在狭窄冠状动脉中进行溶栓后维持血管通畅需要联合抑制凝血酶和血小板。

Maintenance of patency after thrombolysis in stenotic coronary arteries requires combined inhibition of thrombin and platelets.

作者信息

Prager N A, Torr-Brown S R, Sobel B E, Abendschein D R

机构信息

Cardiovascular Division, Washington University, Saint Louis, Missouri.

出版信息

J Am Coll Cardiol. 1993 Jul;22(1):296-301. doi: 10.1016/0735-1097(93)90847-t.

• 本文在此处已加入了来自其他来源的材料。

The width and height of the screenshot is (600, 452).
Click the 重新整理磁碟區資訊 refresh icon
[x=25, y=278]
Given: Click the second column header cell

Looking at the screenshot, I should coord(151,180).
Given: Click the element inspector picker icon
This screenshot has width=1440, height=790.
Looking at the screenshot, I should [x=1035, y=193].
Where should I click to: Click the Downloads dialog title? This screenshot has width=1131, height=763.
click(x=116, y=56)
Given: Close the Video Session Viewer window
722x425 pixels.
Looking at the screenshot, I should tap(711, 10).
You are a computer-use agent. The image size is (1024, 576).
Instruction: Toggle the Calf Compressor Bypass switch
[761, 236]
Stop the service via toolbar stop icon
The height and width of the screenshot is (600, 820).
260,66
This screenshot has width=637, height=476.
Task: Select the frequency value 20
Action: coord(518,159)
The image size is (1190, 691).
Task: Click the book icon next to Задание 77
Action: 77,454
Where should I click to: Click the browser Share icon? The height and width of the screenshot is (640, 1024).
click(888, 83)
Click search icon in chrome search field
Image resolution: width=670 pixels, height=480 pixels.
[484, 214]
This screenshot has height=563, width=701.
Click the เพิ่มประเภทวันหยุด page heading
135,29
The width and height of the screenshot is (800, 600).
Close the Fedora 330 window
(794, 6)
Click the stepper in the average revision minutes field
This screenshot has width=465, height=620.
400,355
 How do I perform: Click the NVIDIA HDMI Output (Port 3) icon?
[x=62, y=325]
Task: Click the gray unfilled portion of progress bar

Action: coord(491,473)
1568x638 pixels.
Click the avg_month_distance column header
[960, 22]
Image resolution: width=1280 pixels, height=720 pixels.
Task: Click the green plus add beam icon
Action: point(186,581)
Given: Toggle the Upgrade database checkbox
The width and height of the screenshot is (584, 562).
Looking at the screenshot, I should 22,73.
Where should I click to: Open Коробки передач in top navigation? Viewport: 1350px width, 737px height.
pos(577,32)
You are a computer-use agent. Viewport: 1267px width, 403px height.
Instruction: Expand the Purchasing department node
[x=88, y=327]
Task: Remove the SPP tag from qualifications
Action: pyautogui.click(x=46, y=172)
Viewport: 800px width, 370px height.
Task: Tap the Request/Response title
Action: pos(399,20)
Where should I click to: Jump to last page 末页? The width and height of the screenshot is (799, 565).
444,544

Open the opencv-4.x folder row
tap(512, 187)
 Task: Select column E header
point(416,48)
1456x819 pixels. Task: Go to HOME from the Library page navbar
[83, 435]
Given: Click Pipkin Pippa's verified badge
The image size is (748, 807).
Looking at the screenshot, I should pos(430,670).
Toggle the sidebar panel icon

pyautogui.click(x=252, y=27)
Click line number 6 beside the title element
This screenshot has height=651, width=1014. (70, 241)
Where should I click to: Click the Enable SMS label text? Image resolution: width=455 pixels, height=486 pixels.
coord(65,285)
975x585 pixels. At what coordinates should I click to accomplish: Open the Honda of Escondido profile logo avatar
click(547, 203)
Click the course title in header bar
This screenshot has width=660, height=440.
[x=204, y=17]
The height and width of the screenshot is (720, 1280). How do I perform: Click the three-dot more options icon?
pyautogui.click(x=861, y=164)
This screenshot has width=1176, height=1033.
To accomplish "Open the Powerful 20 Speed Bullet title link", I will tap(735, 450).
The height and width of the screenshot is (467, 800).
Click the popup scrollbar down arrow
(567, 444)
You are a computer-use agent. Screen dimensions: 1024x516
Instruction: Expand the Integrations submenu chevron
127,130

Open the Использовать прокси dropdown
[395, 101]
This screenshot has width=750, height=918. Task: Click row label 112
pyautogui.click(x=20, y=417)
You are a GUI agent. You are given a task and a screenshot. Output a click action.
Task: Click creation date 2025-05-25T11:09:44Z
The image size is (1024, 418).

DOI:10.1016/0735-1097(93)90847-t

PMID:8509554

Abstract

OBJECTIVES

This study was designed to determine whether maintenance of patency in coronary arteries with high grade stenosis after thrombolysis with tissue-type plasminogen activator requires inhibition of thrombin or platelets, or both.

BACKGROUND

Activation of both thrombin and platelets has been implicated in delaying coronary recanalization induced with fibrinolytic drugs and in predisposing to reocclusion.

METHODS

Hirudin (1.5 mg/kg body weight) or aspirin (5 mg/kg), or both, was given conjunctively with tissue-type plasminogen activator in 28 conscious dogs with coronary thrombosis induced by electrical stimulation of the vessel wall in the presence of a previously placed high grade distal stenosis (85 +/- 12% [SEM] area reduction).

RESULTS

Among 22 dogs exhibiting coronary recanalization, hirudin plus aspirin, but neither agent alone, modestly shortened the interval to recanalization (31 +/- 4 min with saline solution, n = 6; 29 +/- 4 min with aspirin, n = 5; 23 +/- 9 min with hirudin, n = 6; 21 +/- 7 min with hirudin+aspirin, n = 5). Reocclusion occurred promptly and persisted in five of six dogs given only saline solution plus tissue-type plasminogen activator, in four of six dogs given hirudin and five of five dogs given aspirin; however, reocclusion was prevented in all five of the dogs given both hirudin and aspirin with tissue-type plasminogen activator (p < 0.05 compared with saline-treated dogs). In dogs given both hirudin and aspirin, the partial thromboplastin time was 2.4 +/- 0.3 times baseline, and the template bleeding time was prolonged only modestly (1.6 +/- 0.3 times baseline).

CONCLUSIONS

Thus, the combination of hirudin and aspirin in doses that do not markedly perturb hemostasis prevents early reocclusion after thrombolysis despite the presence of severe stenosis. Accordingly, conjunctive administration of both anti-thrombin and antiplatelet agents appears to be necessary for optimal maintenance of patency after thrombolysis induced in the presence of high grade coronary stenosis.

摘要

目的

本研究旨在确定在使用组织型纤溶酶原激活剂进行溶栓后，对于存在高度狭窄的冠状动脉，维持血管通畅是否需要抑制凝血酶或血小板，抑或两者均需抑制。

背景

凝血酶和血小板的激活均与纤维蛋白溶解药物诱导的冠状动脉再通延迟以及再闭塞倾向有关。

方法

在28只清醒犬中，通过电刺激血管壁并预先设置高度远端狭窄（面积减少85±12%[标准误]）诱导冠状动脉血栓形成，然后将水蛭素（1.5毫克/千克体重）或阿司匹林（5毫克/千克）或两者与组织型纤溶酶原激活剂联合给药。

结果

在22只出现冠状动脉再通的犬中，水蛭素加阿司匹林可适度缩短再通时间间隔（生理盐水组为31±4分钟，n = 6；阿司匹林组为29±4分钟，n = 5；水蛭素组为23±9分钟，n = 6；水蛭素加阿司匹林组为21±7分钟，n = 5），而单独使用任何一种药物均无此效果。仅给予生理盐水加组织型纤溶酶原激活剂的6只犬中有5只迅速发生再闭塞且持续存在，给予水蛭素的6只犬中有4只、给予阿司匹林的5只犬中有5只发生再闭塞；然而，给予水蛭素和阿司匹林并联合组织型纤溶酶原激活剂的所有5只犬均未发生再闭塞（与生理盐水治疗组犬相比，p < 0.05）。给予水蛭素和阿司匹林的犬中，部分凝血活酶时间为基线的2.4±0.3倍，模板出血时间仅略有延长（为基线的1.6±0.3倍）。